Tea leaf entrepreneur stays true to his roots
After a life journey involving experiences shared by thousands of his compatriots, including activism, resistance, violence, hardship and exile, Sai Lu Kyaw is rebuilding a bond with his motherland.
During the national uprising in 1988, the young activist hurled Molotov cocktails from the roof of a Yangon cinema to soldiers on the street below.
In 2012, Sai Lu Kyaw, with his wife and two children, returned to his homeland for the first time in more than 20 years and established a tea plantation and a food export business.
His story in those intervening years is similar to many of those who sought refuge in exile after the uprising was crushed, including an immigrant’s determination to succeed.
“When we were in our twenties we were not afraid,” Sai Lu Kyaw, 51, told Mizzima in a recent interview at his restaurant in Boston, a short drive from Harvard University.
“But now it’s different; now we have changed our mind,” he said. “Now we are in our 50s and we don’t want violence, just peace; we need to repair our country.”
Sai Lu Kyaw, who was raised on a tea plantation in northern Shan State, became involved in politics in 1987 after the ruling Burma Socialist Programme Party demonetised most kyat notes, rendering many families’ savings worthless. He was in his third year at Rangoon University and was no longer able to pay his tuition.
After the uprising was crushed when the military seized power in September 1988, Sai Lu Kyaw spent months in hiding before fleeing to Thailand.
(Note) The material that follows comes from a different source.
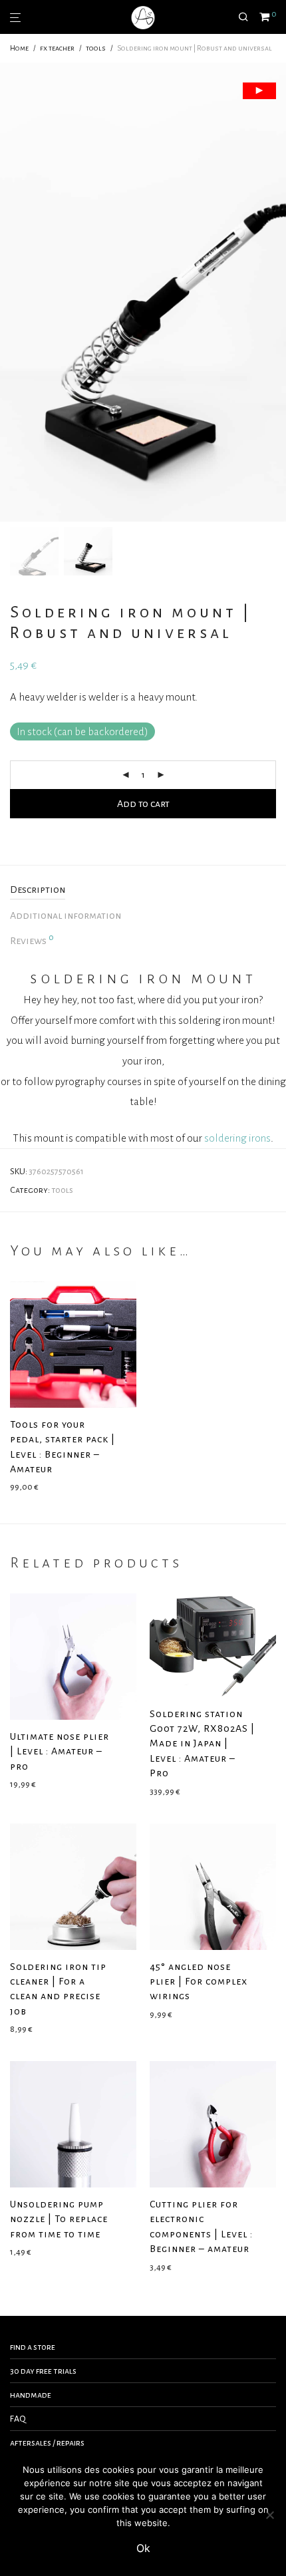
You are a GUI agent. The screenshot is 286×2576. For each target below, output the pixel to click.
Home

He joined the Democratic Alliance of Burma and received jungle warfare training from American veterans of the Indochina War.
Life in the jungle was harsh and in 1993 Sai Lu Kyaw was resettled in the United States with the assistance of the United Nations refugee agency, the UNHCR.
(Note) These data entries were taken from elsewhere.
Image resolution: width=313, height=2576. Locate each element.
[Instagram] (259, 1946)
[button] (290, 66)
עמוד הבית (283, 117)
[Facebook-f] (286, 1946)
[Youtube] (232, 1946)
After ten years in Fort Wayne, Indiana – home to the biggest Burmese community in the US – and a stint in Kansas City, Missouri, Sai Lu Kyaw settled in Boston, where he opened the Yoma Myanmar restaurant in 2007. Boston offered better educational opportunities for his young daughter and he enjoyed its vibrant political life.
Myanmar was always present in his mind, especially at times of crisis.
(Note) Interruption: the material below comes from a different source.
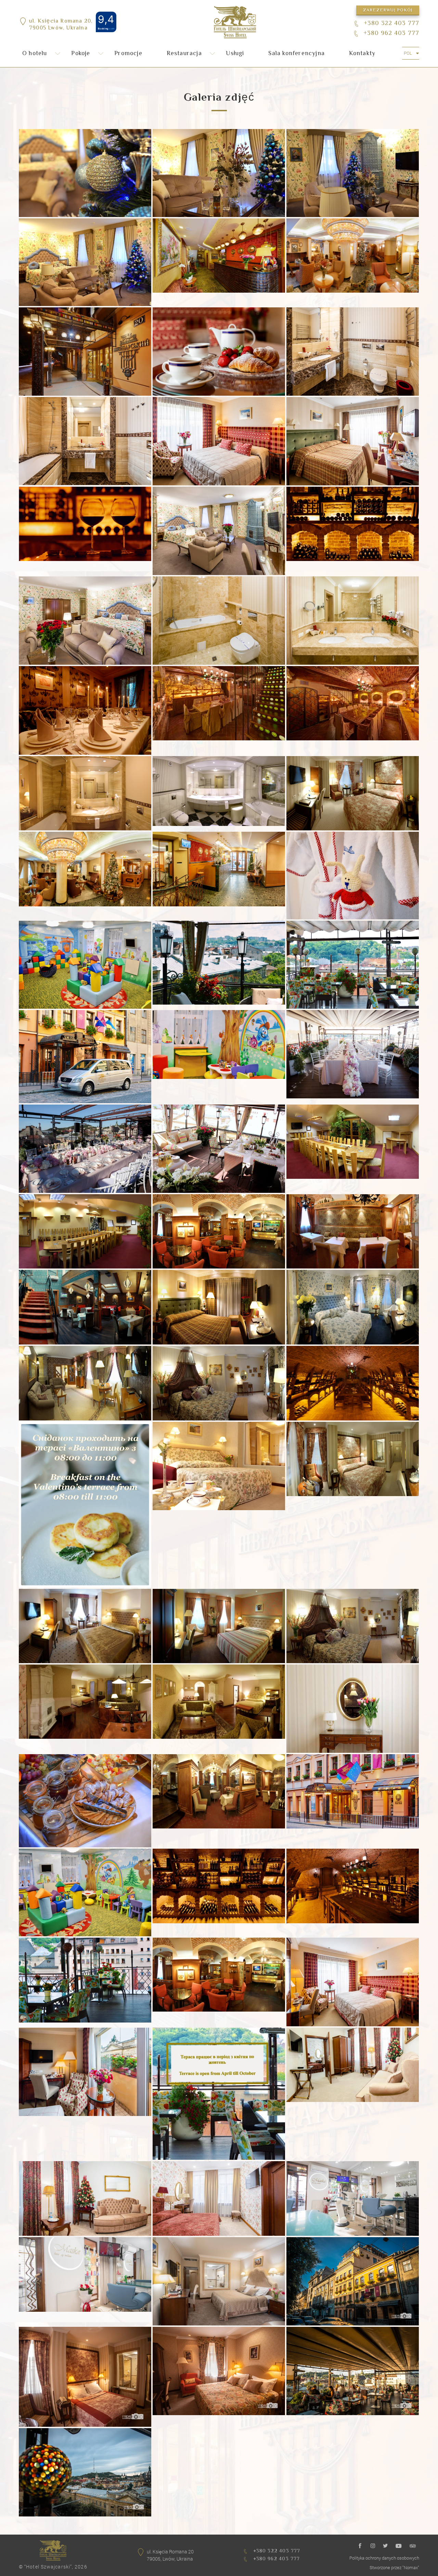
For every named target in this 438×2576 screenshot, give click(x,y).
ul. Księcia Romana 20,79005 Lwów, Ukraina (60, 25)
During the demonstrations led by monks in 2007 known as the Saffron Revolution, Sai Lu Kyaw went on a hunger strike outside the Massachusetts State House in Boston to show solidarity with the protesters. After the death and devastation caused by Cyclone Nargis in 2008, he held a buffet to raise funds for survivors. It raised more than US$8,000 in one morning.
During his visit to Myanmar in 2012 with his family, Sai Lu Kyaw established a tea plantation in Shan State’s Namshan Township and a packaging factory in Yangon to support a small export business. The Yoma Myanmar Tea Company exports pickled tea leaves and other Myanmar delicacies to about 40 stores throughout the US.
“The government, they are always selling natural resources; they don’t know how to share culture,” Sai Lu Kyaw said. “The tea is our culture; people only drink tea but we sell it and I like to promote that.”
Despite having American citizenship and relative economic security in Boston, Sai Lu Kyaw plans to return to Myanmar.
“I am grateful to be here in the US,” he said, but added there was much he still wanted to do in Myanmar.
“A lot of my friends died in prison, in the jungle, when protesting, so we owe them; until we die, we will fight for a democratic society.”